Only one range belongs in the answer: the line holding "Kontakt (270, 1940)" through the last line of the records, reproduced as is.

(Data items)
·····

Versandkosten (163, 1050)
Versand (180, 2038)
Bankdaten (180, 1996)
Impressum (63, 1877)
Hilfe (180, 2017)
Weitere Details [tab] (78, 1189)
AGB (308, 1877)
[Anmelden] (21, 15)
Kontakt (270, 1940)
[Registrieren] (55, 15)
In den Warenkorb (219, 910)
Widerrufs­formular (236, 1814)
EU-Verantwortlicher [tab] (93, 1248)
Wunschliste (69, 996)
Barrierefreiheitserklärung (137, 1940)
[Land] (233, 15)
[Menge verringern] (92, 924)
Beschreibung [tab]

·····

ANSWER TO THIS TASK:
Kontakt (270, 1940)
[Registrieren] (55, 15)
In den Warenkorb (219, 910)
Widerrufs­formular (236, 1814)
EU-Verantwortlicher [tab] (93, 1248)
Wunschliste (69, 996)
Barrierefreiheitserklärung (137, 1940)
[Land] (233, 15)
[Menge verringern] (92, 924)
Beschreibung [tab]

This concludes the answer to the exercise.